Before signing off after this chaotic day, let me make a final point about the schools. I’ve written very critically today about the decision – perplexing to many – to keep open the New York City public schools. I fear the Mayor is making a grave mistake. That is not because I think he’s making a bad public health decision but because he doesn’t seem to be approaching it as a public health decision at all. He’s looking at it through the prism of the city Department of Education which has many critical equities it manages. But public health, certainly not in this crisis context, is not one of them.
But with all that let me mention a key counter to my arguments which does turn on public health. As I’ve explained, there are very strong public health studies demonstrating that schools are key vectors of contagion in epidemics. Failing to close schools in time was a key driver of high mortality rates during the Spanish flu crisis in 1918-19.
But COVID-19 is not the flu. It shares many characteristics with it – similar modes of contagion, both respiratory illnesses. But they’re different classes of virus. They act differently. The key issue is how they impact children. Without vaccines children are very susceptible to the flu and they can get bad cases of it. COVID-19 appears to have a minimal or seldom severe impact on children.
In the earliest stages of the epidemic it wasn’t clear whether children didn’t get the disease or just routinely got very mild cases. It now seems clear they do get it, maybe not quite as often as adults but in the ballpark. This was a key finding of an admittedly small study from the city of Shenzhen. They do get it. It just tends to be mild.
There is a separate question of whether you can be contagious with COVID-19 before you’re symptomatic. It’s been clear from fairly early on that the answer is yes. But subsequent studies seem to suggest that this is not the primary mode of spread. Most people get it from people who are already symptomatic, even if they’re not that visibly sick.
Put all these facts together and it raises the possibility that even though kids are a strong vector of contagion with the flu they may not be with COVID-19. They get mild or asymptomatic cases and people with mild or asymptomatic infections aren’t responsible for most of the spread. If this is true maybe having kids in school really isn’t a factor in mitigation at all. This is the argument public health Professor Jennifer Nuzzo makes in this OpEd in the Times, though she doesn’t address the Shenzhen study I mentioned.

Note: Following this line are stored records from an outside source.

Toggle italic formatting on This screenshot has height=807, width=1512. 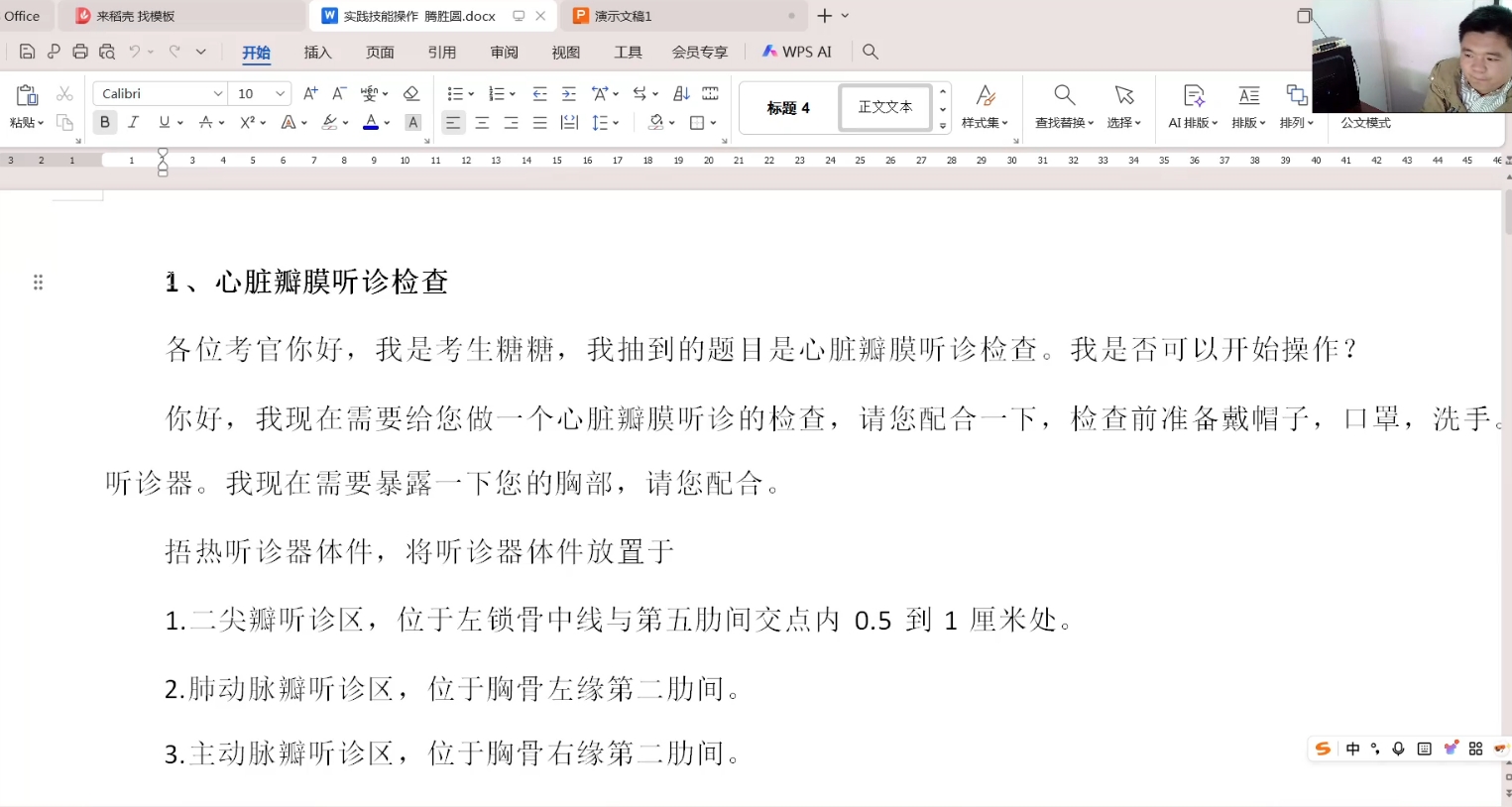tap(132, 122)
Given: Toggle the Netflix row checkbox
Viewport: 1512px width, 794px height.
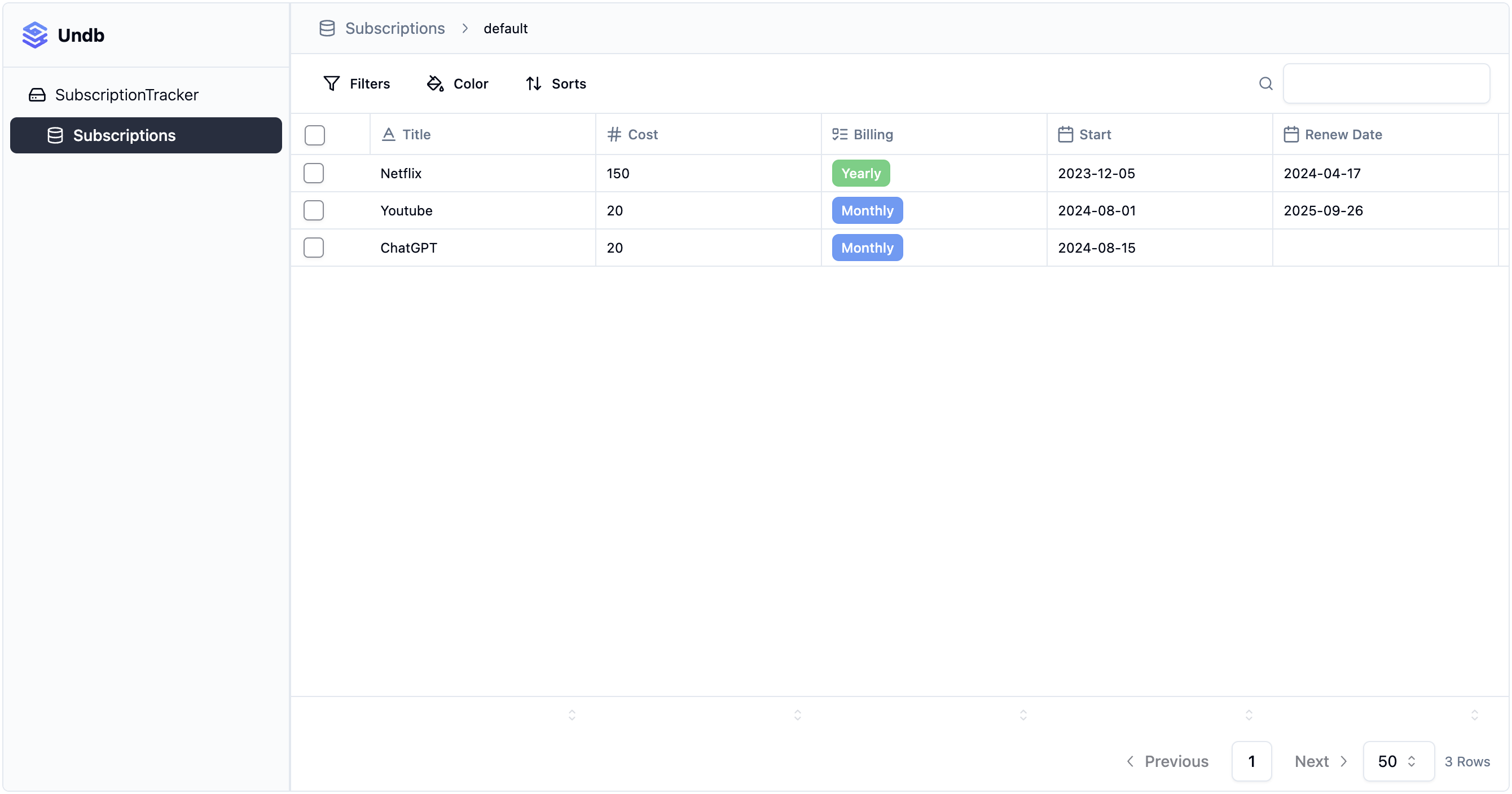Looking at the screenshot, I should pos(314,173).
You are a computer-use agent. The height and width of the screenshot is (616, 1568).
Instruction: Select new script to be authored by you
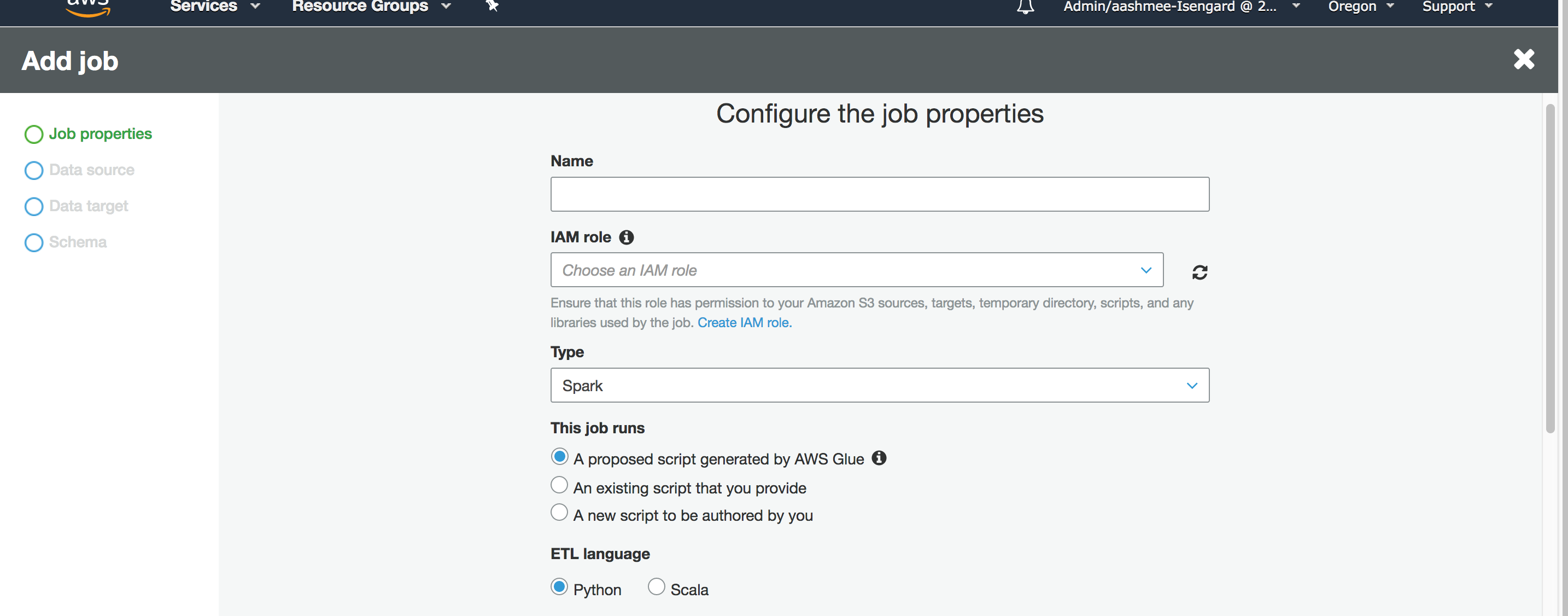coord(559,513)
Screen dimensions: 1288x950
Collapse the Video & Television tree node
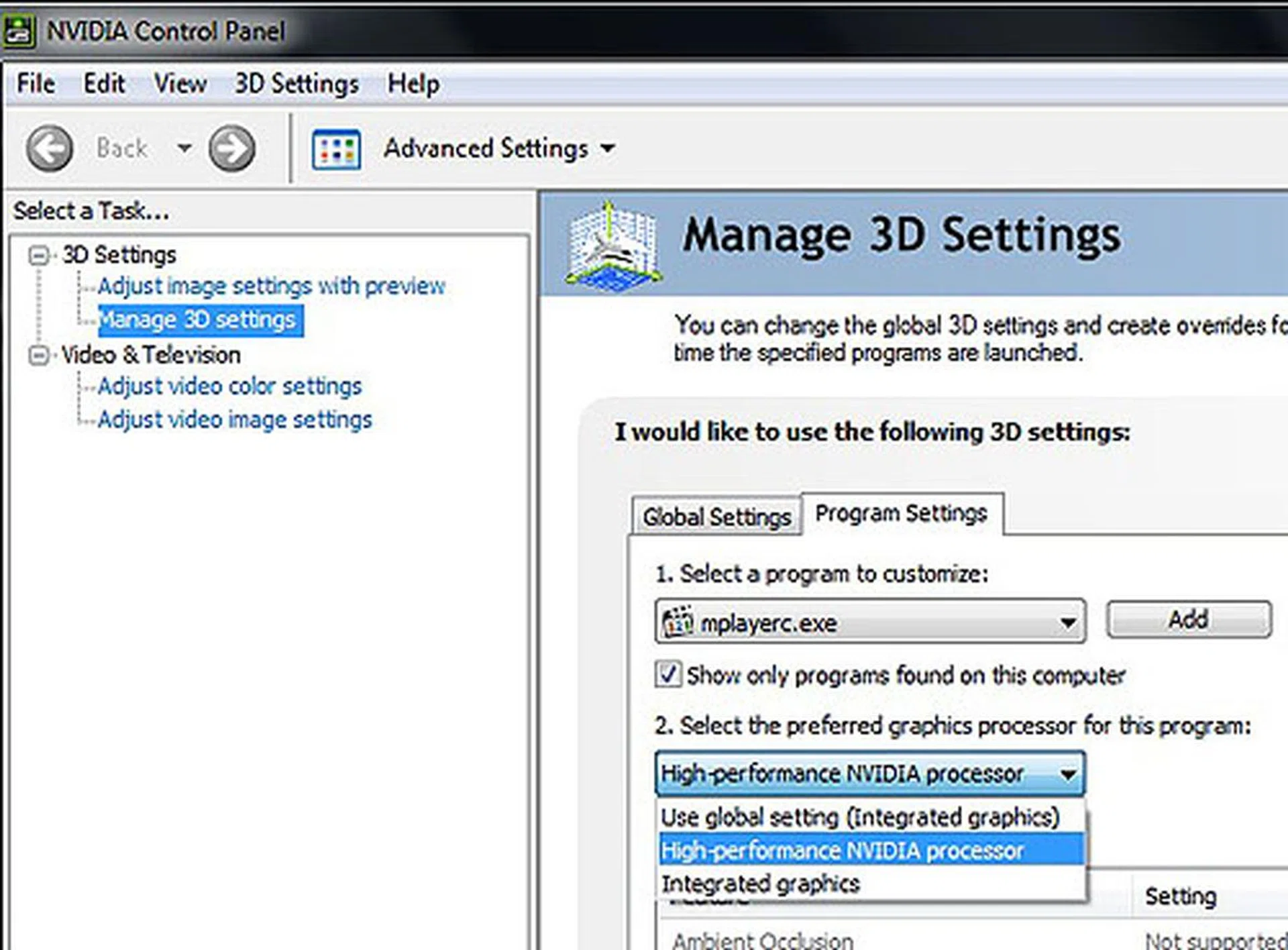click(39, 355)
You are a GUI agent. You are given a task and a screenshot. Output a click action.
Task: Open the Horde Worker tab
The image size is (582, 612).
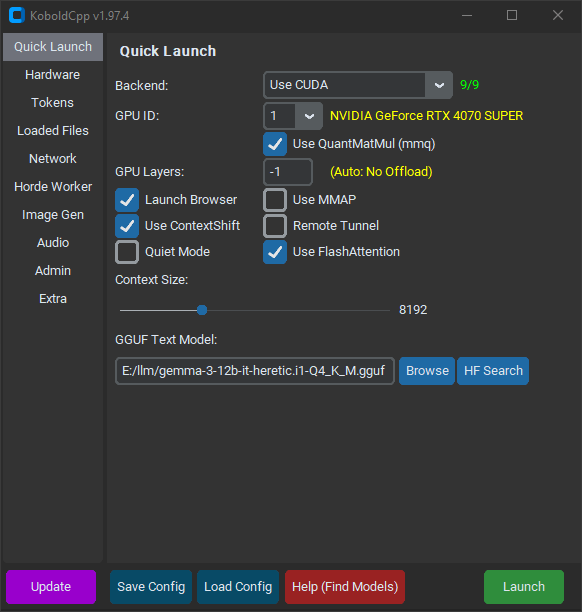53,187
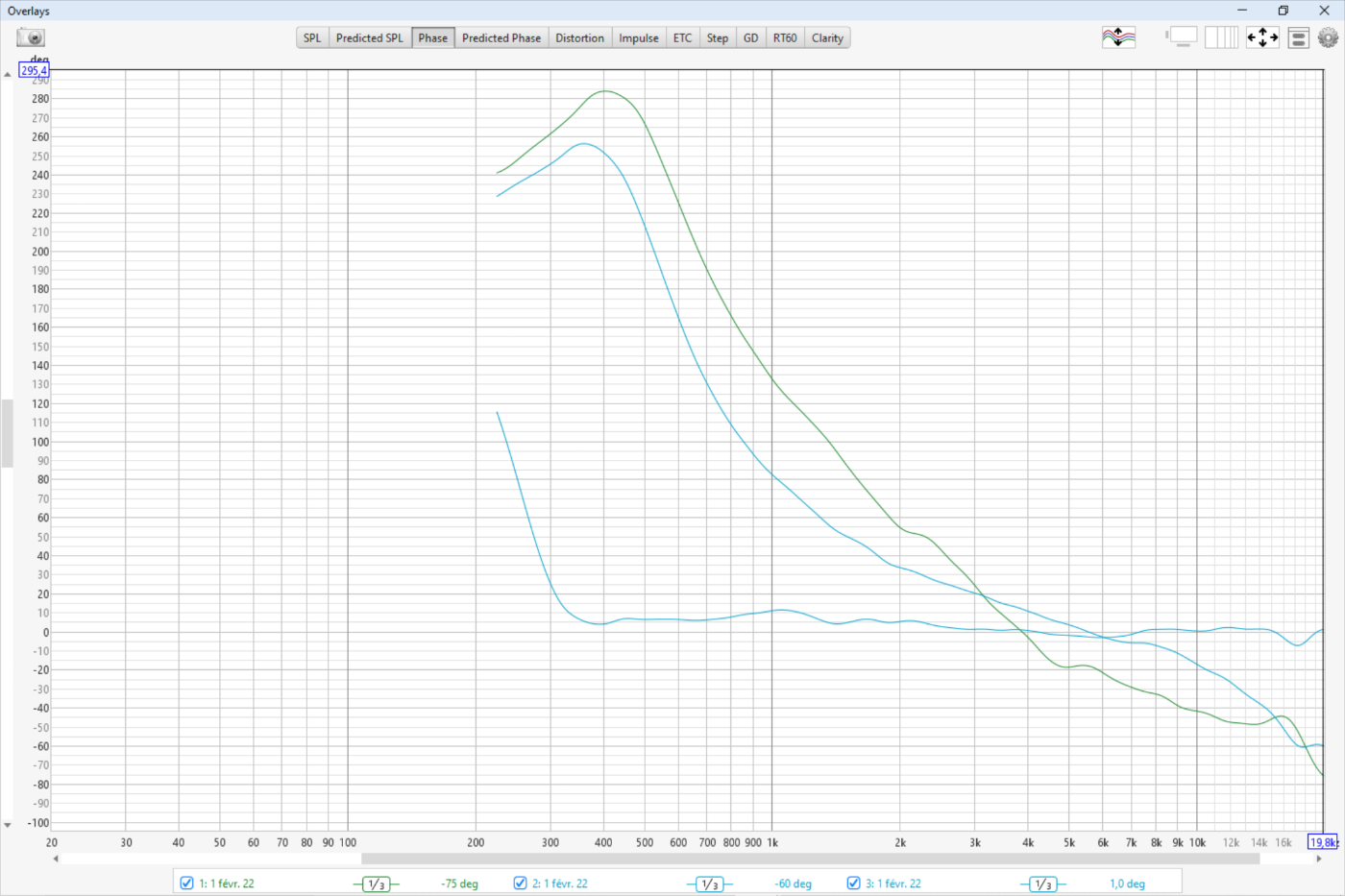
Task: Open the controls panel icon
Action: 1298,37
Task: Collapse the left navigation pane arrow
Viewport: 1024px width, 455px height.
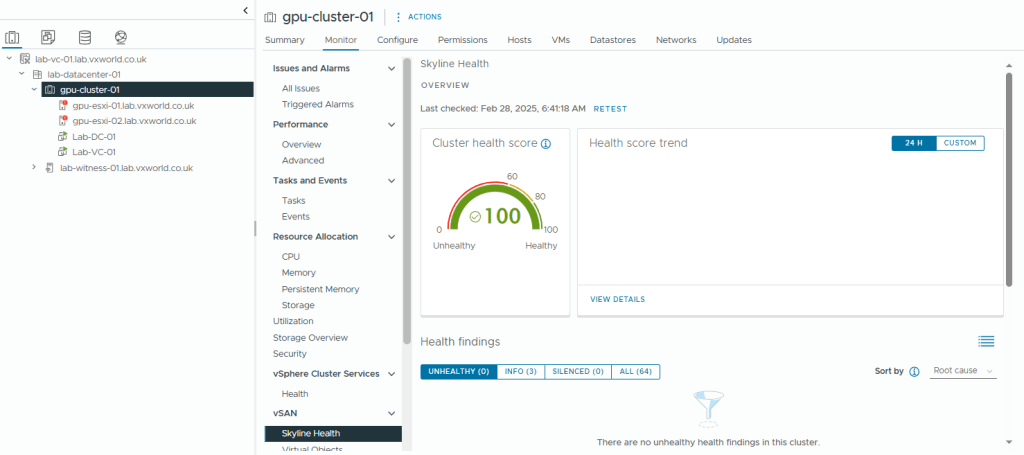Action: (246, 10)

As I repeat again and again, I’m neither a clinician nor public health expert. I have no ability to litigate this question. But looking from the outside and given the mammoth stakes involved it seems like a very high risk gamble to assume children in schools are not a major vector of spread just because we lack positive proof that this is the case or because some of the evidence is ambiguous. The authors of the Shenzhen study put it this way: “We further show that children are at similar risk of infection as the general population, though less likely to have severe symptoms; hence should be considered in analyses of transmission and control.”
Given the stakes, the historical evidence and significant but not dispositive evidence that kids are vectors of spread, ruling this out, as I say, seems like a mammoth gamble.